**Source extract**
_ _ _ _

5.1 Relation to existing literature

5.1.1 Important quality attributes

Quality requirements in industry were studied by Svensson et al. (2011) who found that usability and performance are currently the most important quality requirements in industry. On the other hand, reusability and maintainability seem to be the least important QAs. Even though these quality requirements apply to general software development rather than SBS, our study confirmed that performance and usability are also important in SBS design.

A study in the embedded systems industry (Svensson et al. 2009) studied how quality requirements are handled in practice. The study involved interviews with five product managers and five project leaders from five companies. Even though the research questions and the domain of this study were different than our research questions, the study found that usability and performance are the most important quality aspects. In contrast, our study found dependability and performance as the most important QA. The difference in the importance of usability could be due to the nature of embedded systems versus SBS: in embedded systems user interfaces receive great attention and can determine the acceptance of a system by end users; in SBS, the composition of a system by third-party services imposes considerable challenges on dependability and performance.

_ _ _ _

**Supplied material**
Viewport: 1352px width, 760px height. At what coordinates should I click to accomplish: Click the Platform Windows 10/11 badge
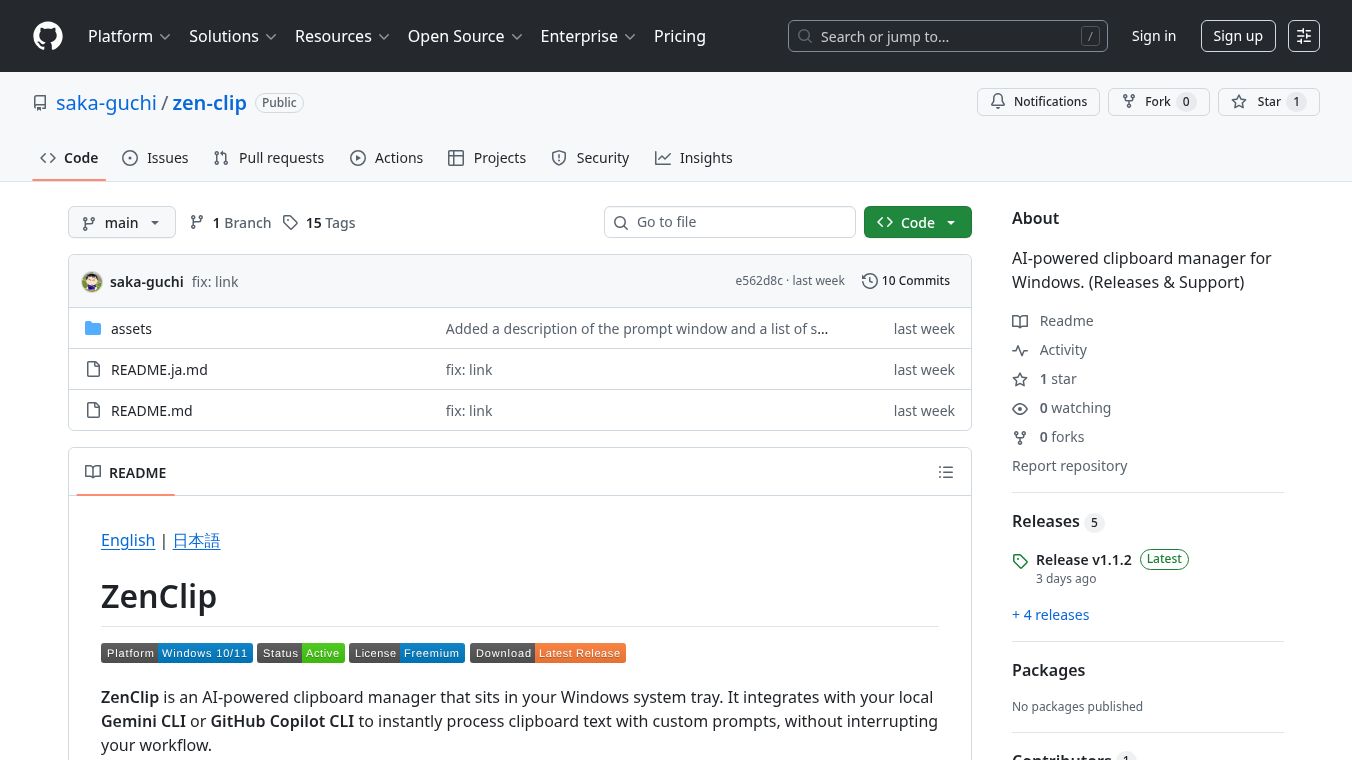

_ _ _ _

**To-do list**
a - In the passage on quality attributes, which two quality attributes appear to be the least important in industry?
b - Why, according to the passage on quality attributes, might usability rank as more important in embedded systems than in service-based systems (SBS)? Answer in one to three sentences.

**Expected answers**
a - Reusability and maintainability.

b - In embedded systems, user interfaces receive great attention and can determine whether end users accept a system. In SBS, building a system from third-party services creates considerable challenges for dependability and performance, so those attributes come to the fore instead.